Having a tall mast with 2-pair of spreaders is a challenge because the center of gravity lift point is between the spreaders. There are a couple ways of rigging the gin pole, and we chose the one where the strap is held in place by a line tied off near the base of the mast to keep it from sliding up. Doug convinced me to also tie a line around the upper spreader so that the strap couldn't slide down. Anyway, it took an extension ladder to remove the strap from the mast once it was stepped and secure.

I motored back to Shumway to finish putting everything back together when it started to rain. I finished for the day and went home to take a couple Tylenol to help with the aching muscles.

Today it looks like rain all morning with some clearing in the afternoon. I hope so. Then I can finish getting the boat back to normal and see if the jib fits my headstay.

Tuesday, August 18, 2009

Hurry up and wait

That used to be the motto of the US Air Force, "Hurry Up and Wait". I think the world still revolves around those words.

The repair to my boat has been going well; to a point. I had a new headstay built by the rigger at Shumway Marine.

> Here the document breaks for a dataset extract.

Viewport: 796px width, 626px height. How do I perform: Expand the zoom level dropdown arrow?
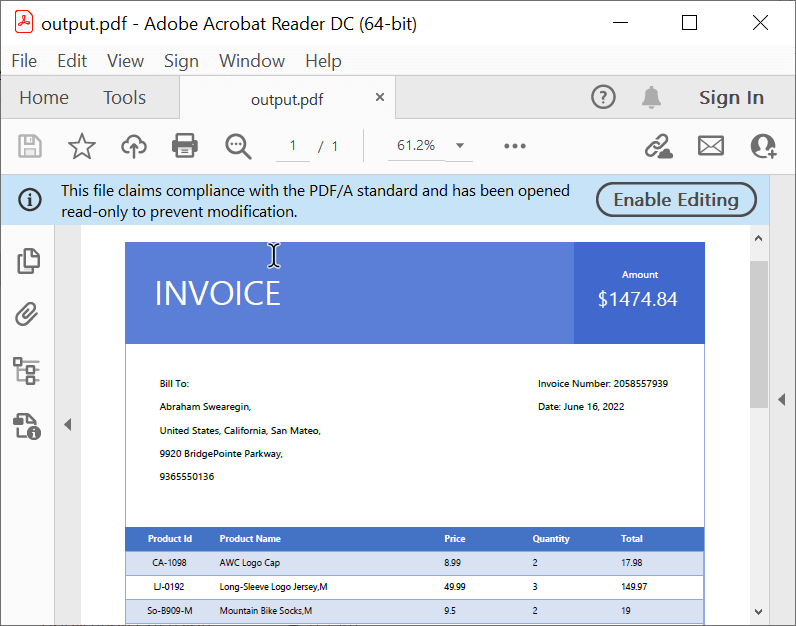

He fit the task in between a vacation and personal time off, and came up with one that looks great, and over $100 less then the Buffalo quote.

Getting in a new roller furling is another story. I thought it would be shipped within a week from Florida, but when I called yesterday to inquire, I was told that parts were on back-order. I hate those words. It seems that they always tell you what you want to hear, not what the truth really is. Anyway, they were very kind to me and offered to sell me the top of the line furling unit rather then the one I ordered, for only $120 more. The new one however, has a lifetime warranty, is heavy duty, and normally sells for $2550. My price: $1000. How could I say no?

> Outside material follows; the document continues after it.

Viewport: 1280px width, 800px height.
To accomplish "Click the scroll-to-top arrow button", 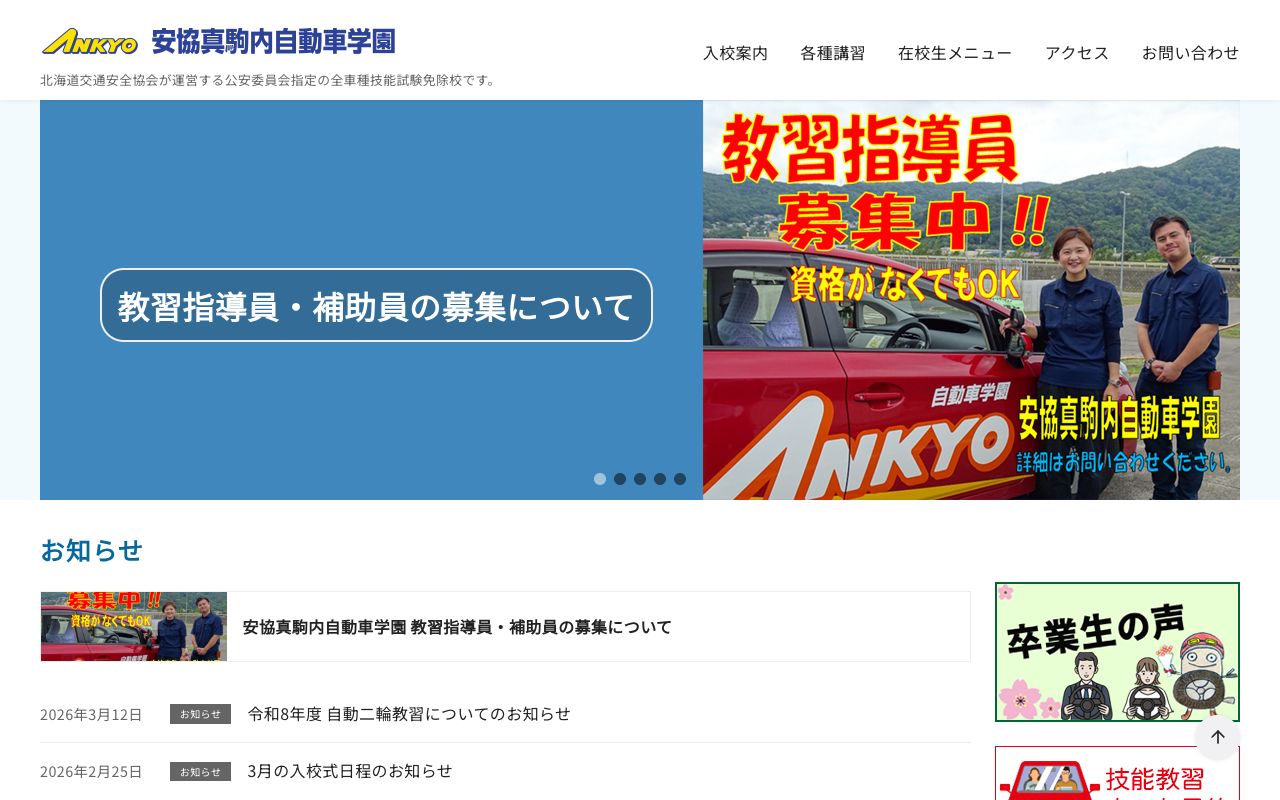I will point(1218,737).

Now that I am expecting my new furling unit sometime next week, I find that the winch used to raise my mast at the club is down for repair.

YIKES! I may not have a chance to sail the rest of the season. Of course, I am a Capricorn, and I must worry about those things... it's in my genes.

Wednesday, August 12, 2009

Sailing & Repairing

The summer has been flying by (all two days of it). You all know what I mean, with the coldest July in Rochester recorded weather history. Probably the wettest too!

Anyway, to make a long story short, Ruth, Ernie (the dog), and I went on our annual 2 week cruise in July. We combined a Genesee Yacht Club cruise with a visit to the annual Lake Ontario Hunter Sailing Association Rendezvous in Port Credit, Ontario.

We found out that if you wanted to avoid the rain, you had to leave early and arrive early afternoon. Doing that, we managed to stay fairly dry while exposed to the elements out on the lake. Saturday at the rendezvous was a wet afternoon. The scheduled race was canceled, so Ruth and I decided to do some shopping in Toronto.

We had instructions on how to take the GO Train, then the Subway, and even a Trolley Car to get to where Ruth wanted to visit. The rain started when we arrived in Toronto, and continued for the rest of the afternoon. I had brought our large umbrella, so we kept fairly dry, walking between stores that sell buttons and bows and what-not. Going back to the marina, we decided to take a taxi after the GO Train to keep from getting soaked.

It was a FUN adventure, even though it had nothing to do with boating.

There were new places we sailed to. One was the Whitby Marina. On the way there, we had to motor/sail because lack of wind. We heard a "clank", then a horrible sound like like a chain or something dragging across the hull. We decided that the sound was indeed coming from somewhere "outside" the boat, so we had it hauled the next morning. We found that the zinc clamped to the propeller shaft had loosened, and slipped against the prop strut, causing the terrible noise. No damage done, thank goodness, and we were off again after replacing the zinc.

Towards the end of our trip, sailing into Oak Orchard, I discovered that the jib was hard to pull in. Further investigated looked to be a problem with the headstay, inside the roller furling. (For those not familiar with these terms; Headstay is the 1/4 inch wire rope that is attached to the bow of the boat to the top part of the mast. This keeps the mast up, like a "guy wire" on an antenna mast. The roller furling is a device that rolls the sail in and out like a window shade).

We motored back to Rochester, not wanting to put any strain on the mast. Besides, there wasn't much wind to start with anyway. Last Thursday, the GYC guys and I took the mast down, and discovered that 9 strands of wire had broken at the connection point. This left precious little to actually hold the mast up. WE WERE VERY LUCKY that the mast didn't fall down on us during the trip.

So, I am having a new headstay built, and purchased a new roller furling. Let's see... If I add all that with the haul-out at Whitby, the total is over $1400 for repairs this trip. YIKES!

Now all I need to do is finish the roller furling installation and get that mast back up so that we can take another wonderful trip to Canada.